Part of a data file:
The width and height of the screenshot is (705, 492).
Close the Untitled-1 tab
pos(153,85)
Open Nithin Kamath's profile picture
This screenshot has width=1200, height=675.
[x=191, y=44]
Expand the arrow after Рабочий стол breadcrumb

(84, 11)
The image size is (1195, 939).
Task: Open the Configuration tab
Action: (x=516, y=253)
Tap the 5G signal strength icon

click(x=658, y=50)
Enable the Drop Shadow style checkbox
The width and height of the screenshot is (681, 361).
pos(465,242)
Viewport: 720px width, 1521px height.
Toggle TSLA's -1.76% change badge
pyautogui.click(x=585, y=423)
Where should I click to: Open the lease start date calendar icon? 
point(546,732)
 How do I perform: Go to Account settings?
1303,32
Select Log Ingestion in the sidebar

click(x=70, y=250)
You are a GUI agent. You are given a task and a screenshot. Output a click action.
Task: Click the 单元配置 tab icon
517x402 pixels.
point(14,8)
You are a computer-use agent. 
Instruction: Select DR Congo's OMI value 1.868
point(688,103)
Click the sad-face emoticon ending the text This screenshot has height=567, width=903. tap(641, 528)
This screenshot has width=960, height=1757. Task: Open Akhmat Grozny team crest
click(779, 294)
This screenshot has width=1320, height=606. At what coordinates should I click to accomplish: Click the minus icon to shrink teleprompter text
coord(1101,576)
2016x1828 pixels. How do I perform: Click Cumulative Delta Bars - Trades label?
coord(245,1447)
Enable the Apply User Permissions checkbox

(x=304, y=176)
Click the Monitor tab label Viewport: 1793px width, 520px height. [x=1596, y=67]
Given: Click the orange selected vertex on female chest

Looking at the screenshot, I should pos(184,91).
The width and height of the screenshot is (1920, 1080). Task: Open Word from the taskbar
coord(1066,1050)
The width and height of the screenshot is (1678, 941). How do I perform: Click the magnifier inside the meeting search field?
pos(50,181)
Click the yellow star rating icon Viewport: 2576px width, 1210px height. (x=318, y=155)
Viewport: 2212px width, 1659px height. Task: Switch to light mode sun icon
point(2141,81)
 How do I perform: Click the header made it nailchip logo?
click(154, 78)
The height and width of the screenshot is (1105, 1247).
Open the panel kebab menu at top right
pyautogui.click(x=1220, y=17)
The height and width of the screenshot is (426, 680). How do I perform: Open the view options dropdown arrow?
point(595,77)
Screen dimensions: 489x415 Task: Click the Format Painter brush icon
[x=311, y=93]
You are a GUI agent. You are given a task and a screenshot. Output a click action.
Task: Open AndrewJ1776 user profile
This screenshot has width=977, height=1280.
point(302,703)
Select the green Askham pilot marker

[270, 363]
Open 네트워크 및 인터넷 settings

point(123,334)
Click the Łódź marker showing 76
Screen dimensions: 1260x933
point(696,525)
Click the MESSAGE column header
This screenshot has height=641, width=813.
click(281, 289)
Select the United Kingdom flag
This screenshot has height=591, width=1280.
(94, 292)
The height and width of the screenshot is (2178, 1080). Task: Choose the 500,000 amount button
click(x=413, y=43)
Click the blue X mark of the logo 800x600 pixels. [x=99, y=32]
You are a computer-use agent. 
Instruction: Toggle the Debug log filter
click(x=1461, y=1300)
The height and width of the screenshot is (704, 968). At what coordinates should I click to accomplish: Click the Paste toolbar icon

SET PROBLEM: Rewrite the rows starting at the line that contains "This screenshot has width=1320, height=606." and ending at the line that contains "Click the Monitor" as a two-column CSV with the header input,output. Give one line per row, putting its text in the quoted input field and its answer in the quoted output field, with line breaks replaced by spaces.

IN RESPONSE:
input,output
"This screenshot has width=1320, height=606. At what coordinates should I click to accomplish: Click the minus icon to shrink teleprompter text","coord(1101,576)"
"2016x1828 pixels. How do I perform: Click Cumulative Delta Bars - Trades label?","coord(245,1447)"
"Enable the Apply User Permissions checkbox","(x=304, y=176)"
"Click the Monitor tab label Viewport: 1793px width, 520px height.","[x=1596, y=67]"